Others can claim actual ignorance. You won’t find a discussion of the Democracy Movement or its bloody end in Chinese history books. You won’t learn about it in school. Maybe you know someone who was there at the time but will you ask?

Ma Bo is a journalist and was an active participant in the Democracy Movement. He wants to talk but his son won’t listen. Zhang Shijun still agitates for democratic reform but he won’t impose his memories onto his daughter.

It’s not that we don’t want to tell her, but she had enough of her share of trouble every time our home was raided over the years

Mimi Lau and Phoebe Zhang, “Generation Amnesia: why China’s youth don’t talk about Tiananmen” in South China Morning Post, 29 May 2019

It’s not fair to say that all Chinese millennials are ignorant of their past. Nor is it fair to blame them for actively choosing not to know. It offers some measure of safety.

Matches Polished into Lights

The idea behind Tammy Ho’s reading was to honor the June 4th dead. Its inspiration came from a poem by Bei Dao called Requiem. Eliot Weinberger translated this extract. It appeared on the Facebook event page.

alone like a match polished into light 
when childhood's tunnel
led to a vein of dubious ore
to be lost is a kind of leaving
and poetry rectifying life
rectifies poetry's echo

Matches Polished into Lights called upon writers to resist. That resistance could take the form of a march, a home-made banner, or a poem. It could be standing up to remember.

It’s no coincidence that the venue for this reading was in Hong Kong. Or that its organizers are all in the business of free speech.

Thanks to the Basic Law , Hong Kong occupies a special place in China. It may now be the only place to hold a commemoration event like Matches Polished into Lights. The organizers are well aware of Hong Kong’s privilege and responsibility.

At this time when mentioning the word ‘massacre’ or even ‘incident’ in conjunction with Tiananmen will get you censored, we can do better here in Hong Kong.

@asiancha Call for Submissions on Twitter, 8 Apr 2019


I don’t know whether the Asian Cha blog went dark because of censorship. And if it was censorship, I also don’t know whether the Chinese government is to blame.

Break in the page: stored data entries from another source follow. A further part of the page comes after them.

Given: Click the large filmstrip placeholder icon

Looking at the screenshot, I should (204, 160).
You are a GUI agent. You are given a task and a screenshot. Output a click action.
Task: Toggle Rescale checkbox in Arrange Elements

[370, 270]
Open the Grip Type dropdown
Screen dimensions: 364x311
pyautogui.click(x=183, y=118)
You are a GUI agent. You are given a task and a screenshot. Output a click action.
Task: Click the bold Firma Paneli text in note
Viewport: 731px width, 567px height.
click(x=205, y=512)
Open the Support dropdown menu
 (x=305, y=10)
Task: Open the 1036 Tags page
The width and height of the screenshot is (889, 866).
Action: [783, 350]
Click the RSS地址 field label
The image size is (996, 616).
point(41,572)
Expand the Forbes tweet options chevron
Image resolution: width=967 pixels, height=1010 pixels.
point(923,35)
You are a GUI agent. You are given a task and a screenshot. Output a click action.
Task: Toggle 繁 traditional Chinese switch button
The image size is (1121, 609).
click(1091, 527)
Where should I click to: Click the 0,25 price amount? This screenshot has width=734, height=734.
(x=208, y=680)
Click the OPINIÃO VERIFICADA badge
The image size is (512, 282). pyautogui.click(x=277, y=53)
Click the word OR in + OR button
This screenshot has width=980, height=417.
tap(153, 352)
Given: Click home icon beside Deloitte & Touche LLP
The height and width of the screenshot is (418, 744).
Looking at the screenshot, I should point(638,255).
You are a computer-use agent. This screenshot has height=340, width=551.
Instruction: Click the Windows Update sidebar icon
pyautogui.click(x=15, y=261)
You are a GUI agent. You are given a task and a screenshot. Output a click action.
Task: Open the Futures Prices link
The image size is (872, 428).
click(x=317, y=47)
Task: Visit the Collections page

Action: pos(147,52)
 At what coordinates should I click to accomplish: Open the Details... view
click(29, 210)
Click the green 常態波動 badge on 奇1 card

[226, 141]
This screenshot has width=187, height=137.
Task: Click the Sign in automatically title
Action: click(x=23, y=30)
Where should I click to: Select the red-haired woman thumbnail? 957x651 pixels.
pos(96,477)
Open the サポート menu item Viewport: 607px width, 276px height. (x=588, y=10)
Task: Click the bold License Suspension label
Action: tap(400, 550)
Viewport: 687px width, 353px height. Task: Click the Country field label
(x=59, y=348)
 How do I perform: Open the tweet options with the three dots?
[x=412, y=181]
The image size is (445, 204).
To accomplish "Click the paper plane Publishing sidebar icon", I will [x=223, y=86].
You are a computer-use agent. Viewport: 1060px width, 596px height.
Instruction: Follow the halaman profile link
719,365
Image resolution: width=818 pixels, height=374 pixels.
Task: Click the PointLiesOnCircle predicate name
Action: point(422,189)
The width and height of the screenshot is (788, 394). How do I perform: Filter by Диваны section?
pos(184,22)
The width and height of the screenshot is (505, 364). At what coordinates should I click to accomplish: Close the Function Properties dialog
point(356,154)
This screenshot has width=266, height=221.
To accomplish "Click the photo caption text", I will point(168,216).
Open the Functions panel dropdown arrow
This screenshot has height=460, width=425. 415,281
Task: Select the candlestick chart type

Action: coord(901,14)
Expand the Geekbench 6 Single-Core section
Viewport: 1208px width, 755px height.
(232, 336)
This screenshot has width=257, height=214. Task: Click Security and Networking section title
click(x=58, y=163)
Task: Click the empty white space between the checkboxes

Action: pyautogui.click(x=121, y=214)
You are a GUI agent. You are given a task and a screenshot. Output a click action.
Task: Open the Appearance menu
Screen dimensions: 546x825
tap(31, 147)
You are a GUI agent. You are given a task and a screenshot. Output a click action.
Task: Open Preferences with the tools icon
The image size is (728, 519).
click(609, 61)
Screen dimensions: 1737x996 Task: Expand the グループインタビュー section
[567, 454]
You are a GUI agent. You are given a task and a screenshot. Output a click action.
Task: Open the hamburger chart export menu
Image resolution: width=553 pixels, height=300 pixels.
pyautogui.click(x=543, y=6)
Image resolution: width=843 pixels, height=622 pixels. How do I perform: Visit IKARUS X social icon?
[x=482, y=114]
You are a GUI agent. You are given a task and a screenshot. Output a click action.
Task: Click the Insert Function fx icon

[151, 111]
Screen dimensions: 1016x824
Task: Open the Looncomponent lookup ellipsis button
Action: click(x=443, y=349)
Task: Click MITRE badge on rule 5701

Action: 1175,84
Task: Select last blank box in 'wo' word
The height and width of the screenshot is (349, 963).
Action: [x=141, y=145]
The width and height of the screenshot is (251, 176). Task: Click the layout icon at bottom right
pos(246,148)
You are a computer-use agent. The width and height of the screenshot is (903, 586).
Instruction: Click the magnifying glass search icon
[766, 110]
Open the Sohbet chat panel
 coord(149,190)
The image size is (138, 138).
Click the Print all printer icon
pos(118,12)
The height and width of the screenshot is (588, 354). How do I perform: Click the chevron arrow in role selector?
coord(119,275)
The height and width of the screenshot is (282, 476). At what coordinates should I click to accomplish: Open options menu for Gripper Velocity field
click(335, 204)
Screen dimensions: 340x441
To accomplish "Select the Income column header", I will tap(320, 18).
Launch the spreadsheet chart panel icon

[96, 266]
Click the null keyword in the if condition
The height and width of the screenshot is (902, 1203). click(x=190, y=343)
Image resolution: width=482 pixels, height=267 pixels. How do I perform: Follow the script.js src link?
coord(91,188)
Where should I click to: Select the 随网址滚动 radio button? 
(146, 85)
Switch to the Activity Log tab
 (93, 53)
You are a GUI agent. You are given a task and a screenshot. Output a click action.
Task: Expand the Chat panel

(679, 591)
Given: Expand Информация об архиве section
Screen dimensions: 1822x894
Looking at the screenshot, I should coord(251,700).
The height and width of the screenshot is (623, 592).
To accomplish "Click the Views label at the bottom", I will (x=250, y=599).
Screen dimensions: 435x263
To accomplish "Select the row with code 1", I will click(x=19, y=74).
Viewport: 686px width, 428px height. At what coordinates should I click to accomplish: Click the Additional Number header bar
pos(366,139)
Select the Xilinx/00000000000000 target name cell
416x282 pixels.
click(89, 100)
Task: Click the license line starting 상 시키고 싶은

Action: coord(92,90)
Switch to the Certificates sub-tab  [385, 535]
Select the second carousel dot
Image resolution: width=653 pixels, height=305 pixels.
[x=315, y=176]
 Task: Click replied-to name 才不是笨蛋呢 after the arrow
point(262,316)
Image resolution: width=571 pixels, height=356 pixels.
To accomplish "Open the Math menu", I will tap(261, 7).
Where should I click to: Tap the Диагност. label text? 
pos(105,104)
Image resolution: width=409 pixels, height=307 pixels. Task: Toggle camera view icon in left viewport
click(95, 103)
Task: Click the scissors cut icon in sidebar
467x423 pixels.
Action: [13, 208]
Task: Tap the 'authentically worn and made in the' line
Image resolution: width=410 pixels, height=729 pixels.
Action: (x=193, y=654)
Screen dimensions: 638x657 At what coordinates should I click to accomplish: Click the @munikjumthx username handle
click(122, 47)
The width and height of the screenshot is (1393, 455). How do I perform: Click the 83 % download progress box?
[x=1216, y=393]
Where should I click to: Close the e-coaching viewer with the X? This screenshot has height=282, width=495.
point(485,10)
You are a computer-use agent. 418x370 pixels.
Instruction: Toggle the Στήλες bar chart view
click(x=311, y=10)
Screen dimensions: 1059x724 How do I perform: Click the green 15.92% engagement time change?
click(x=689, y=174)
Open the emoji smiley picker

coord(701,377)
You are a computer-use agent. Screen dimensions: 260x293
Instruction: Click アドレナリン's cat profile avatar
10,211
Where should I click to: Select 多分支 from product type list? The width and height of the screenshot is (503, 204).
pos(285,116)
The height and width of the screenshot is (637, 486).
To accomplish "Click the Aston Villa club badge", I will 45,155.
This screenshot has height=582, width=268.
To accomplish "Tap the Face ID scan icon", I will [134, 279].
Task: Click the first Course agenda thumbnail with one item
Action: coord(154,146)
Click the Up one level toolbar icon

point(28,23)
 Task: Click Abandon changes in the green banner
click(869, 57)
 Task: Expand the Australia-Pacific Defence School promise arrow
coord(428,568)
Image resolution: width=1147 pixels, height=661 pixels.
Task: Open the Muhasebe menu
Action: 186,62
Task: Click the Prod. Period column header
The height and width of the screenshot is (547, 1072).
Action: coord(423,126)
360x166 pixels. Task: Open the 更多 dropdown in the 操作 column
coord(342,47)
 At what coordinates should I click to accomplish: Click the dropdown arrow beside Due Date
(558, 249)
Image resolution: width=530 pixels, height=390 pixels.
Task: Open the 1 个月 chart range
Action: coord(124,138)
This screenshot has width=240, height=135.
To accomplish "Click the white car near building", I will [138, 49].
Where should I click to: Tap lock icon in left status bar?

When the Asian Cha blog went dark, Tammy Ho went public on Facebook and Twitter. Six hours and many outraged tweets later, WordPress.com restored service.

Who knows whether China pressured wordpress.com to shut down the Asian Cha blog? Or whether, upon further reflection, someone decided that a roomful of poets and academics couldn’t do much harm.

[The Chinese] government knows it can’t really stop well-connected, highly educated citizens from acquiring the information they want, in part because they’re able to travel abroad and expose themselves to a variety of materials there; and the authorities are aware that a touch of liberty is often better than a boot in the face to keep people in line.

Amy Hawkins and Jeffrey Wasserstrom, “Why 1984 Isn’t Banned in China” in The Atlantic, 13 Jan 2019

The reading took place as scheduled on 3 June. The speakers included Louisa Lim, Jeff Wasserstrom, and Tammy Ho Lai-Ming. Elsewhere in Hong Kong, almost 200,000 people showed up for the annual candlelight vigil. Throughout China, writers and activists and ordinary people continue to remember and resist.